::: Page :::

Ultimately, I just worry that if we put plans like Transit City on a pedestal, we put all manner of poor transit planning ideas on a pedestal along with it — quite literally something that will drive us farther from being a “Transit City”.

What’s in a name?

My issues with Transit City kind of start with the name.

Calling a plan “Transit City” implies your plan is about making the city a Transit City, but I think anyone asked about what a “Transit City” is would say it’s one where people’s first choice to get around is transit.

This plan flatly does not do that. It prioritizes perceived ease of construction, coverage of the city with tramways, and decentralizing development (you’ll know why this is a problem if you’ve seen my video on “job sprawl”). A plan that was about making Toronto a “Transit City” would need to center reducing trip times to compete with the dominant mode — the car, improving service levels (i.e. frequency), adopting international best practices for things like streetcar infrastructure and wayfinding, and prioritize more TOD units. I would argue that Transit City either did not do these things, or was inferior to alternative approaches to achieve them. For example, I think we know at this point that we are probably going to get more TOD units built under the current planning zeitgeist if we allow large quantities of towers in select locations, as opposed to saying we want medium density, but then making it very hard to actually develop that.

You can sanity check all of this by looking at unambiguous Transit Cities, like Hong Kong, Tokyo, Zurich, or Paris — none of these cities use trams as the primary mode of transport in low-density suburban areas, and even cities like Paris and Zurich that do use trams a lot do not implement trams the way we do today with the streetcars or how we are planning to with the Eglinton and Finch light rail lines, which are the elements of “Transit City” that actually got built.

:::

▶ _Written exercise_: Reproduce the Transit City commentary from "You can sanity" to "actually got built.", and replace "Zurich" with "Vienna" throughout.

::: Listed records :::

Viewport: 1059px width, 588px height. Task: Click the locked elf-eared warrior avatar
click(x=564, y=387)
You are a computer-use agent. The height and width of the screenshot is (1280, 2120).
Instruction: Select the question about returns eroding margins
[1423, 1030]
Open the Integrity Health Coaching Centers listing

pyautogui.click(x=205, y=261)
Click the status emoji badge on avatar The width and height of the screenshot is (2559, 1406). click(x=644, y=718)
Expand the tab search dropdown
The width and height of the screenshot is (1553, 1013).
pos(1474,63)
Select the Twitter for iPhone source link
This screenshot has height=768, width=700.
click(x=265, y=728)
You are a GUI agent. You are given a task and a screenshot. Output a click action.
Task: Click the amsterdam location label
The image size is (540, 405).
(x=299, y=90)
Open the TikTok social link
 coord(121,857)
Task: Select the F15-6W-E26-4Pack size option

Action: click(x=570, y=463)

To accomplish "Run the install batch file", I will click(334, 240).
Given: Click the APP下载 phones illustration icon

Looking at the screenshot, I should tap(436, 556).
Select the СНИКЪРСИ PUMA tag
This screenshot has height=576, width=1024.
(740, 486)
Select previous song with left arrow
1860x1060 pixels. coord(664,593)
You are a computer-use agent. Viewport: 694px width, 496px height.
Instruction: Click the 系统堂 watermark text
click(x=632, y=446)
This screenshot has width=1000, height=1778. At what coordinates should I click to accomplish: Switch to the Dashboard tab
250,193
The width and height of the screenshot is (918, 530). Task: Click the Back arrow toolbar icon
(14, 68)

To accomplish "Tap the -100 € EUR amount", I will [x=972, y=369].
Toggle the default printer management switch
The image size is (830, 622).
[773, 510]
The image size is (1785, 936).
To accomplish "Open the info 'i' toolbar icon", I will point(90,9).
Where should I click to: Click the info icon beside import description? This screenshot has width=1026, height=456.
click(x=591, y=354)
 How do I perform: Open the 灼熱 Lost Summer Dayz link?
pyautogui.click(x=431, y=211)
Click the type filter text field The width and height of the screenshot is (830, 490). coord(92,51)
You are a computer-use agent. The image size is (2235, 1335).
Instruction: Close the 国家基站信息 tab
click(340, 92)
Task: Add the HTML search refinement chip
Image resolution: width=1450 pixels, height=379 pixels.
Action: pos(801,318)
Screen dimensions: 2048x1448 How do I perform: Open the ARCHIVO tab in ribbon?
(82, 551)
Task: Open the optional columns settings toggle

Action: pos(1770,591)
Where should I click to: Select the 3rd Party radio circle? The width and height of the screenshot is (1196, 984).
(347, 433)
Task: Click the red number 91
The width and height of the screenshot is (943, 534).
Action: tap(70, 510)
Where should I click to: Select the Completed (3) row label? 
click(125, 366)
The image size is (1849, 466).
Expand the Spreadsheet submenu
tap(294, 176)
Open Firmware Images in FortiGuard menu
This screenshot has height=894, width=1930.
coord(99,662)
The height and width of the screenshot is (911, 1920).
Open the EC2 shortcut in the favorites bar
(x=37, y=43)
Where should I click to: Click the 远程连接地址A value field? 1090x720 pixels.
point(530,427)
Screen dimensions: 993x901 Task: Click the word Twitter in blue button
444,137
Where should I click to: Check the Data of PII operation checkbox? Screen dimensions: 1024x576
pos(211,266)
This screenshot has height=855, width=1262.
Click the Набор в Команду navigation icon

:::

▶ _Written response_:
You can sanity check all of this by looking at unambiguous Transit Cities, like Hong Kong, Tokyo, Vienna, or Paris — none of these cities use trams as the primary mode of transport in low-density suburban areas, and even cities like Paris and Vienna that do use trams a lot do not implement trams the way we do today with the streetcars or how we are planning to with the Eglinton and Finch light rail lines, which are the elements of “Transit City” that actually got built.